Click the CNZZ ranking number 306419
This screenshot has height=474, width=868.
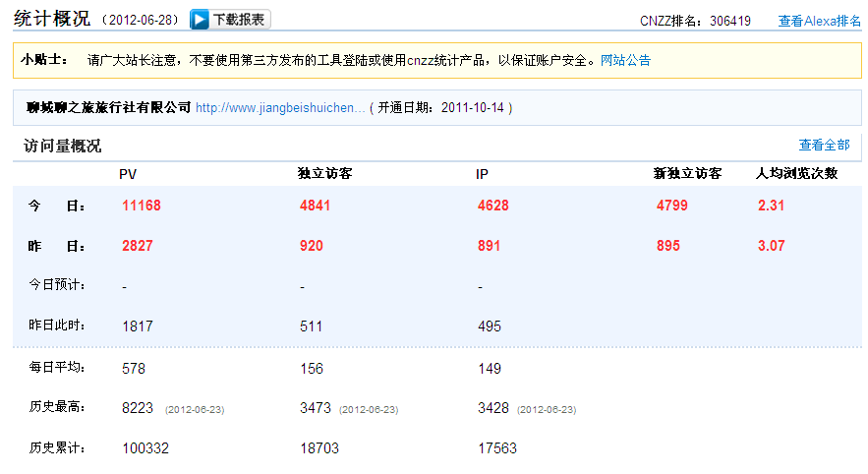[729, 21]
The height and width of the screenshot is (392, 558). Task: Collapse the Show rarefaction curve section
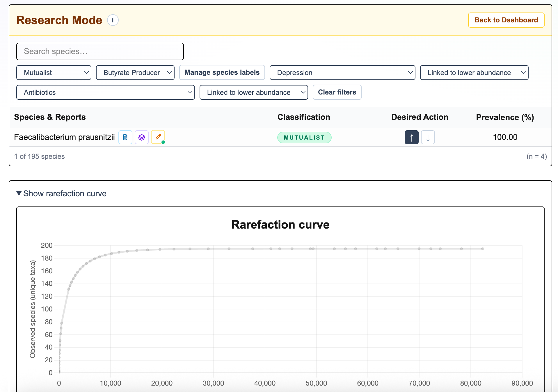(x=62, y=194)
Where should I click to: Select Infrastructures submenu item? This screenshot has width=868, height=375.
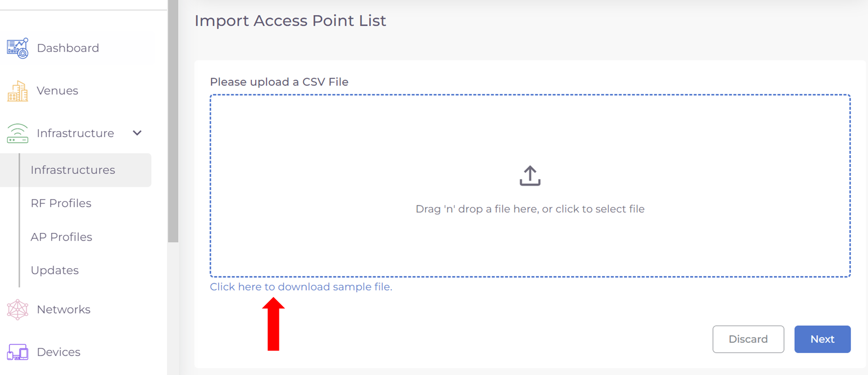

--

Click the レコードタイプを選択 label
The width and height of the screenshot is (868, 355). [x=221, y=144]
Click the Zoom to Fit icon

• [WHAT THE EXERCISE ASKS]
Your copy should hold only the lines above from the one containing "Click the CNZZ ranking number 306419" through the one containing "Where should I", exactly as written and free of pictures.

• [EXERCISE RESULT]
Click the CNZZ ranking number 306419
This screenshot has height=474, width=868.
[729, 21]
The height and width of the screenshot is (392, 558). Task: Collapse the Show rarefaction curve section
(x=62, y=194)
Where should I click to: Select Infrastructures submenu item? This screenshot has width=868, height=375.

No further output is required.